Medicare Telehealth Bill Introduced

Sen. Mark Warner (D-Va.) and Sen. Brian Schatz (D-Hawaii) have introduced legislation to expand Medicare payments for telehealth services. The Creating Opportunities Now for Necessary and Effective Care Technologies (CONNECT) for Health Act (S. 2484) would expand the use of telehealth and remote patient monitoring services in Medicare. The bill already has bipartisan support from members Roger Wicker (R-Miss.), John Thune (R-S.D.), and Benjamin Cardin (D-Md.). The bill also has the support of Senate Appropriations Chairman Thad Cochran (R-Miss.), who has said that he would help ensure that future spending on telehealth programs was as generous as possible. A possible vehicle for the bill could be found in the Senate Finance Committee’s effort on chronic care. The House telehealth companion measure (H.R. 4442) has the support of Diane Black (R-Tenn.), Peter Welch (D-Vt.), Gregg Harper (R-Miss.), and Mike Thompson (D-Calif.).

Third ACA Enrollment Period Closes

The Obama administration announced that approximately 12.7 million people signed up for insurance through the exchanges this year, including four million new enrollees, up from the 11.7 million people who signed up in 2015. The average consumer had over 10 insurers to choose from in picking a plan. The third open enrollment period for health plans under the Affordable Care Act (ACA) closed on January 31, the first time an open enrollment period has ended on time. The administration’s goal for this year’s enrolment period was between 11 million and 14.1 million sign-ups. Congressional budget analysts predicted that 13 million people would enroll in plans this year. Adults who remain uninsured in 2016 will face a fine the greater of $695 per person or 2.5 percent of household income.

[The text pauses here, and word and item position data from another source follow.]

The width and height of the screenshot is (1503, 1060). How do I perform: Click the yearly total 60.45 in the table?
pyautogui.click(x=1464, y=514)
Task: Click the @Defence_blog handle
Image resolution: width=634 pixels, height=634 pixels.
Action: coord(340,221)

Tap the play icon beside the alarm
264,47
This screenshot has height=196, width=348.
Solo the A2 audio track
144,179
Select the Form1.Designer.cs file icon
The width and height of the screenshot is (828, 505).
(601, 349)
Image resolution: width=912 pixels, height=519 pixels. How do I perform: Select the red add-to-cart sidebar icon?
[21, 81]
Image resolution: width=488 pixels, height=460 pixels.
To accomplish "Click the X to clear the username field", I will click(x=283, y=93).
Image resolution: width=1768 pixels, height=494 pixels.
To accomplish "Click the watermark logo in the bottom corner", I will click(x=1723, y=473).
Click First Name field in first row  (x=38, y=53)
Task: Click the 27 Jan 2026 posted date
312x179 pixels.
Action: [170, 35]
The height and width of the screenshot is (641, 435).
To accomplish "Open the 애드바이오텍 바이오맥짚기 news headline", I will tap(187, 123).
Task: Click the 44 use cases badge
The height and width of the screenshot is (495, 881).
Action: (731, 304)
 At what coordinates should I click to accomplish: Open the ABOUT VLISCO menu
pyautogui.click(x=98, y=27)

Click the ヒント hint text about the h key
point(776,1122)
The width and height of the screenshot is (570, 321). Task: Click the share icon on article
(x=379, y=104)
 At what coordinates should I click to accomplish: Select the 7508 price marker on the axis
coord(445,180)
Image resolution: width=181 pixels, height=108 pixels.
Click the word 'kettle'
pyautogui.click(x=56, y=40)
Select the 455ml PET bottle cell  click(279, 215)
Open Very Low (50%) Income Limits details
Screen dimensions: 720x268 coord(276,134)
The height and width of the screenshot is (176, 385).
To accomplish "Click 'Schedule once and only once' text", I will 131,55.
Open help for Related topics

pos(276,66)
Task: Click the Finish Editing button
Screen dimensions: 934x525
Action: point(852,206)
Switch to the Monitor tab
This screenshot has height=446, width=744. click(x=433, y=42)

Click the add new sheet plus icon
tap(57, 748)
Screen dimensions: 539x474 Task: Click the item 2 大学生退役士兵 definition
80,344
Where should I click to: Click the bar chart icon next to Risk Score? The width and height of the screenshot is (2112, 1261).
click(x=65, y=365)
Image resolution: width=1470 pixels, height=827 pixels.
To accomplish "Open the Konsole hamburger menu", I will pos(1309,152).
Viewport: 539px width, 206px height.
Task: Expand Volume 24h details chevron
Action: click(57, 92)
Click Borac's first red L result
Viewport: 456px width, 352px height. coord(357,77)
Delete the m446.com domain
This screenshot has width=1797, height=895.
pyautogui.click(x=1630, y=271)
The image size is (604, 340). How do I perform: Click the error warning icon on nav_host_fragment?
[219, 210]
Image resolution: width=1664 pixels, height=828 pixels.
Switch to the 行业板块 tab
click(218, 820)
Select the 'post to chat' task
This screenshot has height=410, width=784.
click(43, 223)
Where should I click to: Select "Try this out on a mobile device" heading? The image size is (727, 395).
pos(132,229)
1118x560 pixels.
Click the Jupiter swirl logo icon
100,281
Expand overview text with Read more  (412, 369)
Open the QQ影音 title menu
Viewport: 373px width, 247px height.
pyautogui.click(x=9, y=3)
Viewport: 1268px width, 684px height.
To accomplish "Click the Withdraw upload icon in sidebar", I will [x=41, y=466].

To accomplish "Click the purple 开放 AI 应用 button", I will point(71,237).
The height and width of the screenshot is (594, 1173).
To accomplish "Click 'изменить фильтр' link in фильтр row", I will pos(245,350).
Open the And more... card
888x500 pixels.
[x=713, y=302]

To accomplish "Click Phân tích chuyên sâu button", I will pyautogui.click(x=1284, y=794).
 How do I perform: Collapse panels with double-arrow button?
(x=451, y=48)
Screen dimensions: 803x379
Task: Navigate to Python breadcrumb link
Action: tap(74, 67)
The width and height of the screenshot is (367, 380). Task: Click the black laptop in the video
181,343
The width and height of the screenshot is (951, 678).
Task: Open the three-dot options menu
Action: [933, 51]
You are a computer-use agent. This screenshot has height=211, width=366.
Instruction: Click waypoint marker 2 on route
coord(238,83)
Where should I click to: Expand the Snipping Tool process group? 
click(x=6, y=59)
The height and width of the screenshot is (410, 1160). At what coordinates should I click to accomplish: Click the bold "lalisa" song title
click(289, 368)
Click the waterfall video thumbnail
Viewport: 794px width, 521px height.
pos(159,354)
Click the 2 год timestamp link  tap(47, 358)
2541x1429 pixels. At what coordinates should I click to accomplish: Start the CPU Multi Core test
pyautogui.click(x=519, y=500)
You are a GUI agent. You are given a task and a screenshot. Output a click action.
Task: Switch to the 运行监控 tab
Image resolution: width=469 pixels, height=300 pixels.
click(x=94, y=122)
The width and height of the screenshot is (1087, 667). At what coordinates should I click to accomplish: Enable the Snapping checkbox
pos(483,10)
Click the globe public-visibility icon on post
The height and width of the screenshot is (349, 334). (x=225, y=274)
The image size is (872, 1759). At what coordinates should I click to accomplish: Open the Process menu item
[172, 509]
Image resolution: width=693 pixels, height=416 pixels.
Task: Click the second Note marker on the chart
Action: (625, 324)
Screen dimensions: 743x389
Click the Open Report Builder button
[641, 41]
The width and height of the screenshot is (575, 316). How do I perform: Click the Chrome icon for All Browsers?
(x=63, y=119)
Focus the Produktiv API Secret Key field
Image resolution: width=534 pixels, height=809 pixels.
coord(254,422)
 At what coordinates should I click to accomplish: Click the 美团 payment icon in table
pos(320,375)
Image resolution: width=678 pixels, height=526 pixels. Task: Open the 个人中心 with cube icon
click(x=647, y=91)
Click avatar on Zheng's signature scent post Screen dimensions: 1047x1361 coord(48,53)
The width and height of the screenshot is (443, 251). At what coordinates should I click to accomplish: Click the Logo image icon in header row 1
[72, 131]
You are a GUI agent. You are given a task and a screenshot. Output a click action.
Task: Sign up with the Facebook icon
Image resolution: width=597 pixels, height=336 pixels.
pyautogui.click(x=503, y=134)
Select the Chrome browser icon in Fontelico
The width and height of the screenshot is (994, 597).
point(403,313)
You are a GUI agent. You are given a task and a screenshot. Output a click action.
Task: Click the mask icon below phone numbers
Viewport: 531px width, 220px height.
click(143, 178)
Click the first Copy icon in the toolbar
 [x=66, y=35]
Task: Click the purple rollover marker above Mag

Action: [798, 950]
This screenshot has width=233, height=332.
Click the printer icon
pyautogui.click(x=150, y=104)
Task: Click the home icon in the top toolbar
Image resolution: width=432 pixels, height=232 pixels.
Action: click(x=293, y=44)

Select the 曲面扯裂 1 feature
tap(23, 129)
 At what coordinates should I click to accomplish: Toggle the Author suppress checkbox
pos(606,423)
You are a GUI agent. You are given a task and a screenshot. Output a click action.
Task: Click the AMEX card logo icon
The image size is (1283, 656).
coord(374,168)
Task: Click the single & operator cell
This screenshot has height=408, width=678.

Changes to Cadillac Tax Proposed in President’s Budget

The President’s budget will include a proposal to scale back the Affordable Care Act’s (ACA) tax on high-cost health insurance plans. The proposal would raise the threshold at which plans are subject to the tax in states with higher health care costs. This would reduce the tax rate in places where care is particularly expensive, reflexing regional differences in the cost of practicing medicine. This would, in effect, result in fewer employers paying the tax. Details of the plan will be released in the President’s fiscal year (FY) 2017 budget proposal on Tuesday.